- **Exercise text**
Politics

How Trump Made America Less Secure in 100 Days

His foreign policy makes no sense, and nearly every military move has been a mistake.

USA-TRUMP/HIGHLIGHTS
President Trump, in an official White House handout, with his national security team at Mar-a-Lago in West Palm Beach, Florida, on April 6.

The White House/Handout via Reuters

If the only measure of national security success during a president’s first 100 days were avoiding catastrophe, then, OK, President Trump has succeeded. No attacks on the U.S., no new wars, and no nuclear Armageddon—these are good things, and in the moment we can breathe a sigh of relief.

However, those outcomes arguably owe more to the national security machine built by Trump’s predecessors than any decisions of the 45th president. By any other benchmark, Trump has failed at national security and foreign policy. Trump’s failures of personnel, process, and policy have combined to create a perfect storm of insecurity.

There’s an old Washington cliché, “Personnel is policy.” The saw reflects the wisdom that any president’s agenda depends on his political appointees to refine and implement that vision. Trump’s White House has failed first and most spectacularly in this requirement, both by building a dysfunctional White House and National Security Council, and by failing to staff his national security agencies with the appointees necessary to oversee and direct foreign policy.

- **Given data**
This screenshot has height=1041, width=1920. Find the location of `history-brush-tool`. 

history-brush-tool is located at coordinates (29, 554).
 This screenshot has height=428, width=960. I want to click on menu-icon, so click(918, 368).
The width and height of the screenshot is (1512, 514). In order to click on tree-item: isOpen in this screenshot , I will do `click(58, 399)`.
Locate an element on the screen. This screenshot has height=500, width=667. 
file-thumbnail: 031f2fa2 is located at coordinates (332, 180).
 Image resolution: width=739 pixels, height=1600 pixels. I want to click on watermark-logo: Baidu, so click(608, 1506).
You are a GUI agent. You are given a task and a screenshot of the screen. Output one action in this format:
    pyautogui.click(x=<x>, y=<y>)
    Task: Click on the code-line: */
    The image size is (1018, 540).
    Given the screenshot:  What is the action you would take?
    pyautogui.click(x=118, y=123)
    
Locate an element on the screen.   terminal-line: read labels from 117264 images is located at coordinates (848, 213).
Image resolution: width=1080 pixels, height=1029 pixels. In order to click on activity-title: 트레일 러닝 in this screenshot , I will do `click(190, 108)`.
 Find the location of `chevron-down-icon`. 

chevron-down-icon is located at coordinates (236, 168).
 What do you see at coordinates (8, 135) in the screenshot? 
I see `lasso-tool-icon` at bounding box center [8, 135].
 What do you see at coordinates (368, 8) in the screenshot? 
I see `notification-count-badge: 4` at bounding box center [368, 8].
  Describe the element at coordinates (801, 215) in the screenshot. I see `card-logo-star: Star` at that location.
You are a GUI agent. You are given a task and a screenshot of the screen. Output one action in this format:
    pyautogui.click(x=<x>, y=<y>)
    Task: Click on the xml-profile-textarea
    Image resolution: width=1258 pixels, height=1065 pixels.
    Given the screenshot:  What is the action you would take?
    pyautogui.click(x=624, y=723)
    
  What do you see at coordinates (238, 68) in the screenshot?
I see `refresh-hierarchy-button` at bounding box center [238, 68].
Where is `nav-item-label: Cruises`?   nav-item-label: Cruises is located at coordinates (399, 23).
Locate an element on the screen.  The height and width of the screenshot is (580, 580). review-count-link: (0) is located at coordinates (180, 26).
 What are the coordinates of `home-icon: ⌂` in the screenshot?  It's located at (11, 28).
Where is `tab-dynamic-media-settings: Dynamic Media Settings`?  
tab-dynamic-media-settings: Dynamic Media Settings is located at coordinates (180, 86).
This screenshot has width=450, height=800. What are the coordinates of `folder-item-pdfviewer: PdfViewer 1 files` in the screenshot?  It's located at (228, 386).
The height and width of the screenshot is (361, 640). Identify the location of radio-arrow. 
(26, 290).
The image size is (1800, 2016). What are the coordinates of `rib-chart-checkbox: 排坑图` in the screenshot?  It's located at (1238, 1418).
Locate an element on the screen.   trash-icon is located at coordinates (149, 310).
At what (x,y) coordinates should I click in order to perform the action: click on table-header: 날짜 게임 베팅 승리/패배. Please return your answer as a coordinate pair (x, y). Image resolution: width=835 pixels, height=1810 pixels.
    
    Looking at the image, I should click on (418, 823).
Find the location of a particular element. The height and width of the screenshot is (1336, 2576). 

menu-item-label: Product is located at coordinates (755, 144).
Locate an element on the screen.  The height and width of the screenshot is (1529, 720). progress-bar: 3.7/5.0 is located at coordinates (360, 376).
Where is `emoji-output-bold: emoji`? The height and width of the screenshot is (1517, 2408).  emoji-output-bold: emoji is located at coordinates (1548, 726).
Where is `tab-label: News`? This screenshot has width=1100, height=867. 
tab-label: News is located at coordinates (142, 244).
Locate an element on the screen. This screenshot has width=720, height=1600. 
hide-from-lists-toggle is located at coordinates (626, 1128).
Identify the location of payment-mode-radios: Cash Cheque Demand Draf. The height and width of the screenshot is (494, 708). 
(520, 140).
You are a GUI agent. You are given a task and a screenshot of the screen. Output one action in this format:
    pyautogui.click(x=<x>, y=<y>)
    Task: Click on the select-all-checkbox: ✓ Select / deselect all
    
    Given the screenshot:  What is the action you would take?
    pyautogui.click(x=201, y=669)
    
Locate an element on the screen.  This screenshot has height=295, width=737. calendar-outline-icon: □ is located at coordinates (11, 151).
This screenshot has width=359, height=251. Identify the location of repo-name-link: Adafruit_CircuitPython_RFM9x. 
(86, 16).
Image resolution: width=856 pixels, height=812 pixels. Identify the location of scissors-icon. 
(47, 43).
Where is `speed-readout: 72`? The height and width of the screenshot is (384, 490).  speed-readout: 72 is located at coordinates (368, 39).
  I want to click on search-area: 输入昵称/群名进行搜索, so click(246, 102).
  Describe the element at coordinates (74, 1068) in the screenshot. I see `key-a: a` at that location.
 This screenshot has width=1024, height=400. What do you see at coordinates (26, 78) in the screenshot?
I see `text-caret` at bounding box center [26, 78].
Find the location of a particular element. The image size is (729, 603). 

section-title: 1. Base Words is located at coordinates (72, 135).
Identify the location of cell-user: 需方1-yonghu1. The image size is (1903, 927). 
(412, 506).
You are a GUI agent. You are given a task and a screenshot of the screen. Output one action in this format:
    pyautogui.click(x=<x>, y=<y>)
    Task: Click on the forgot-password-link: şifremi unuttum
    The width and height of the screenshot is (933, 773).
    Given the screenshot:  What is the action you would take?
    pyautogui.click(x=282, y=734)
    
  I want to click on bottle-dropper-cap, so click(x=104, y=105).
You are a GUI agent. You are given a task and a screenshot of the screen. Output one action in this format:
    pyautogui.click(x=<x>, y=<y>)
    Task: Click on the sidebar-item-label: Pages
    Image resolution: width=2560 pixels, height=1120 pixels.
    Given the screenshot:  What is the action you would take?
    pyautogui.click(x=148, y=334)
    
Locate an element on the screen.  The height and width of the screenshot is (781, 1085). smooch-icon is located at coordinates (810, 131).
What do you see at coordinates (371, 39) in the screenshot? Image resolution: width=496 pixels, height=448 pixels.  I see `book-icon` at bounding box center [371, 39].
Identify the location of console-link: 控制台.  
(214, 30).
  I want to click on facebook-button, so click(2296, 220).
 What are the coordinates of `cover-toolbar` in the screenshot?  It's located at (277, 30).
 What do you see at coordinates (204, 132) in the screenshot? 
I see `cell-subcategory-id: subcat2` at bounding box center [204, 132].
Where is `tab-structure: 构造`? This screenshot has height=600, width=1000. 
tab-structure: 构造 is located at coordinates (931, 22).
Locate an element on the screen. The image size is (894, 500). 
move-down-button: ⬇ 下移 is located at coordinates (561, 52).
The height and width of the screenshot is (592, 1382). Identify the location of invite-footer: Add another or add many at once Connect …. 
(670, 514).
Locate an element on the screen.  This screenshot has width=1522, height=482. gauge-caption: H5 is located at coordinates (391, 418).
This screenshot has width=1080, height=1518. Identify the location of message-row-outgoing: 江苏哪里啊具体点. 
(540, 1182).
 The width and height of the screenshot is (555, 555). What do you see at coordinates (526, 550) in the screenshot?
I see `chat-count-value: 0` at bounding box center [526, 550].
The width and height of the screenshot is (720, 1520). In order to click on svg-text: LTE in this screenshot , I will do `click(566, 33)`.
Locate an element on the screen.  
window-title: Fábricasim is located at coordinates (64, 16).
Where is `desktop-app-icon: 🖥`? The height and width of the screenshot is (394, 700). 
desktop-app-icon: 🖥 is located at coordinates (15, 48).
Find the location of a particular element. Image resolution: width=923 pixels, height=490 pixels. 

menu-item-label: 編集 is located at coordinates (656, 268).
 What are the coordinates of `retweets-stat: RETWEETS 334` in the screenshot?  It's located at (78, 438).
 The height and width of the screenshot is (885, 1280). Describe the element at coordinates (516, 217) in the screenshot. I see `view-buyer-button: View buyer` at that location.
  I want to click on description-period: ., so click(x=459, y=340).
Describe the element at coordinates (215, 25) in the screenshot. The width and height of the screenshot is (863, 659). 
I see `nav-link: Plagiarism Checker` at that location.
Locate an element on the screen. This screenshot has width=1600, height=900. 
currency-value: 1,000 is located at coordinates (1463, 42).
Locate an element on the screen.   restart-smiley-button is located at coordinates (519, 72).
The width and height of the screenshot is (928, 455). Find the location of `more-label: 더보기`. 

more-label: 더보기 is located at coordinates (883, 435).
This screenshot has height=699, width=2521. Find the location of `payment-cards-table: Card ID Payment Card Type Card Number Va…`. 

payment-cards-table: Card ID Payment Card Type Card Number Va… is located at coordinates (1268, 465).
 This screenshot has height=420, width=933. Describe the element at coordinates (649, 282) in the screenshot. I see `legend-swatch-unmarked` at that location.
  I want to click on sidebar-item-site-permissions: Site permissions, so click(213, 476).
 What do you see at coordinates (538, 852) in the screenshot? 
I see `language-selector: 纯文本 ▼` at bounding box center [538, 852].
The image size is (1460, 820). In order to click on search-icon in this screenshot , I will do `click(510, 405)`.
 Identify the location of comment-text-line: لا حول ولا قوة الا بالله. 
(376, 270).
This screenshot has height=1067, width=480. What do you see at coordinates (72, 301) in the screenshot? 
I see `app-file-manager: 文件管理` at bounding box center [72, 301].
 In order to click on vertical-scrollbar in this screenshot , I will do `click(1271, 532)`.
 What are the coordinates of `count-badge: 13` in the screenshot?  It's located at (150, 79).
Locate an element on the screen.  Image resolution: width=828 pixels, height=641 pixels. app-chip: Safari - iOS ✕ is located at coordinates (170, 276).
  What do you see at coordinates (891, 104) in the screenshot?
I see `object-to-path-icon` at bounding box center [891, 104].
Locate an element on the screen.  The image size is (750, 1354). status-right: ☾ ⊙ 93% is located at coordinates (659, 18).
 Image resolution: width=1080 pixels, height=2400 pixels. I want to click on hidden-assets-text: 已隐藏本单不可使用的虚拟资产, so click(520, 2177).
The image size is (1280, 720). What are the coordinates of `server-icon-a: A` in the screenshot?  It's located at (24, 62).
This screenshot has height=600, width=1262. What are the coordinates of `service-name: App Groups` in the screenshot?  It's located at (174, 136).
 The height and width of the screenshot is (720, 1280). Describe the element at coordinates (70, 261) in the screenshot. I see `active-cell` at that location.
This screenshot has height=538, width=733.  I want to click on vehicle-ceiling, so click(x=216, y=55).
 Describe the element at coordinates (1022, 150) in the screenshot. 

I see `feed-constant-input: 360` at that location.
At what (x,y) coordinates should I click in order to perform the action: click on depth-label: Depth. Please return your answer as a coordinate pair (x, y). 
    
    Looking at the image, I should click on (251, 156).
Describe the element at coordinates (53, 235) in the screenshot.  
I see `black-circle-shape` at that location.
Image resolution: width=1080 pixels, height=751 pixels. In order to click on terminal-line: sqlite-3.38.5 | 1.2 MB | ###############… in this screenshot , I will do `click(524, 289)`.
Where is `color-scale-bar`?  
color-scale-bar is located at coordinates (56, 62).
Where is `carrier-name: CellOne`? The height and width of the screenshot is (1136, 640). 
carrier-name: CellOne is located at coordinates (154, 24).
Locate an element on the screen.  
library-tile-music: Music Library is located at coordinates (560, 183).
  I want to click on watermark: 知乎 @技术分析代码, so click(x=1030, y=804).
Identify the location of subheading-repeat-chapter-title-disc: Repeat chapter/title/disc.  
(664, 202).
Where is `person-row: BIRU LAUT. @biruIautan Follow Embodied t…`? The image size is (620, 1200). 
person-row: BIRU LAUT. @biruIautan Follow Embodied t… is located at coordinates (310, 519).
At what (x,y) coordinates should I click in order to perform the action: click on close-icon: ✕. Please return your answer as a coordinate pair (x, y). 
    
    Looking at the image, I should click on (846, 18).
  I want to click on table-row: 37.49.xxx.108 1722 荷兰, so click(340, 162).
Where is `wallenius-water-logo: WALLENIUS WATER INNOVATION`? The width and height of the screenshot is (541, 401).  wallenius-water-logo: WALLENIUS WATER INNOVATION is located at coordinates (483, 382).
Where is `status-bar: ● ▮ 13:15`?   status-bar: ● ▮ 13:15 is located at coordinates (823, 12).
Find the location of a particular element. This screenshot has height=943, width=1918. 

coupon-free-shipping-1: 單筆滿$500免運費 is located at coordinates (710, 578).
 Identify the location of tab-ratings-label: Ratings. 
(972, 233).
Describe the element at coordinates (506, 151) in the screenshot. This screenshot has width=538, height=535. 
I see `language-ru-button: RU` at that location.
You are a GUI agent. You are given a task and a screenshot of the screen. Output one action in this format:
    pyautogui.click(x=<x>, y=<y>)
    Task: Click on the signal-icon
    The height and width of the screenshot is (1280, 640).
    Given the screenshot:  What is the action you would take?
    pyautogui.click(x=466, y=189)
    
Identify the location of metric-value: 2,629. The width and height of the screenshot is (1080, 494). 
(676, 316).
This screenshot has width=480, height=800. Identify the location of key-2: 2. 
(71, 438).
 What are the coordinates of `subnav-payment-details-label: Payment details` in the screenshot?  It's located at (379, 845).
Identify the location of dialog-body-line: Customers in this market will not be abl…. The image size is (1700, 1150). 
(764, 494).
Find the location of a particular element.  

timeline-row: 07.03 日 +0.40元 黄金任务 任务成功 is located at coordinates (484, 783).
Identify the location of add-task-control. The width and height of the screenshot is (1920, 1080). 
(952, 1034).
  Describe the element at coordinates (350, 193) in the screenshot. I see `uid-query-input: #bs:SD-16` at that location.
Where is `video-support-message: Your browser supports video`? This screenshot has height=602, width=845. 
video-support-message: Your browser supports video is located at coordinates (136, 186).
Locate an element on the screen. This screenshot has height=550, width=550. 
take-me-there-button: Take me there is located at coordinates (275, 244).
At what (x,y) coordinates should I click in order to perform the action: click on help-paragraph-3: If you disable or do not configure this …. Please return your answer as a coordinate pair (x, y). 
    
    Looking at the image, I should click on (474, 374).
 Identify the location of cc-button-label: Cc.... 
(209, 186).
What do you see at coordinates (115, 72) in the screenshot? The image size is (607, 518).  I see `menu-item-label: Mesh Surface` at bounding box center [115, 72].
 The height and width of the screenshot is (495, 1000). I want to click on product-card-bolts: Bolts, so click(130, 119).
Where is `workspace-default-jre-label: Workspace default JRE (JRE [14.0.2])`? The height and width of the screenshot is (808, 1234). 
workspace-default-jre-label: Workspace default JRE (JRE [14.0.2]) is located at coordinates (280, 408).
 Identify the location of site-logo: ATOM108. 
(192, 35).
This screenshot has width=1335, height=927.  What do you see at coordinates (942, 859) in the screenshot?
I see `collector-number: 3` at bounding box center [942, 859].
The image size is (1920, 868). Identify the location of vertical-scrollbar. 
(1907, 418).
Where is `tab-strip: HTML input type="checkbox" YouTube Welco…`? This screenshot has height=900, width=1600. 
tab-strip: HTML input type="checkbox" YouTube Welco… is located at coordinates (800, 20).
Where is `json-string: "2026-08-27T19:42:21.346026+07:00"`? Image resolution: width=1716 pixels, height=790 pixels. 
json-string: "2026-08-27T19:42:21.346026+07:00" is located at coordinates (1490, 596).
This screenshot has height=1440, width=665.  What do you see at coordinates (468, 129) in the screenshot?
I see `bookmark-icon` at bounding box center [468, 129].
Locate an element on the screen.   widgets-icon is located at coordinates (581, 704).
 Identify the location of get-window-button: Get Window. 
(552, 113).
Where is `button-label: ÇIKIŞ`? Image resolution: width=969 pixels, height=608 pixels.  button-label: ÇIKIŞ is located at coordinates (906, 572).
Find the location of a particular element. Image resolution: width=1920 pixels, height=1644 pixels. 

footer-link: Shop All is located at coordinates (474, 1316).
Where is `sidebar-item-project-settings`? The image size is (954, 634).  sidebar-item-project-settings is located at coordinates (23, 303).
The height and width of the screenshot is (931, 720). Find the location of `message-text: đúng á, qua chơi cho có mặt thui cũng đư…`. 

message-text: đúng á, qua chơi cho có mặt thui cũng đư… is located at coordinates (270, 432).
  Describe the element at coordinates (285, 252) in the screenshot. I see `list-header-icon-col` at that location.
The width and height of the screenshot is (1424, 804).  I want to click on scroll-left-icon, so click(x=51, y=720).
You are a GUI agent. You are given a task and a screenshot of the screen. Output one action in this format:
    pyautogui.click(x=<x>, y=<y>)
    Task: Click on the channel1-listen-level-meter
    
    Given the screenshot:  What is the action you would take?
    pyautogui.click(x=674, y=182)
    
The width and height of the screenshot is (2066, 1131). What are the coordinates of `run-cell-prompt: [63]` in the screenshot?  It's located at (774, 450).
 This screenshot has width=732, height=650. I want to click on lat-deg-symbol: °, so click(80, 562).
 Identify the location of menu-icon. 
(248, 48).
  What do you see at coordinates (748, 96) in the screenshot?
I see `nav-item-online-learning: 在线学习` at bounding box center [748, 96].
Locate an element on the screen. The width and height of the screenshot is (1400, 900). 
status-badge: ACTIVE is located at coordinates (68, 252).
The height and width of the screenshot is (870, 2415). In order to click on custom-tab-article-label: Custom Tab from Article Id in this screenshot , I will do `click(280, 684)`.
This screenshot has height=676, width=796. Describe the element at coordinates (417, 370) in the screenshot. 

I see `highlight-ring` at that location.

- **Problem set**
**A.** Reproduce the passage of the article on Trump's first 100 days, everything from "However, those outcomes" down to "direct foreign policy.", with "45th president" changed to "new president".
**B.** Using the article on Trump's first 100 days, answer the following:
(i) Where and on what date was the president shown with his national security team?
(ii) What old Washington cliché does the article quote?
(iii) Which three kinds of failure does the article say combined to create a perfect storm of insecurity?
**C.** List every outcome that the article on Trump's first 100 days names as a sign of having avoided catastrophe.

- **Outputs in order**
**A.**
However, those outcomes arguably owe more to the national security machine built by Trump’s predecessors than any decisions of the new president. By any other benchmark, Trump has failed at national security and foreign policy. Trump’s failures of personnel, process, and policy have combined to create a perfect storm of insecurity.

There’s an old Washington cliché, “Personnel is policy.” The saw reflects the wisdom that any president’s agenda depends on his political appointees to refine and implement that vision. Trump’s White House has failed first and most spectacularly in this requirement, both by building a dysfunctional White House and National Security Council, and by failing to staff his national security agencies with the appointees necessary to oversee and direct foreign policy.

**B.**
(i) At Mar-a-Lago in West Palm Beach, Florida, on April 6.
(ii) "Personnel is policy."
(iii) Failures of personnel, process, and policy.

**C.**
- No attacks on the U.S.
- No new wars
- No nuclear Armageddon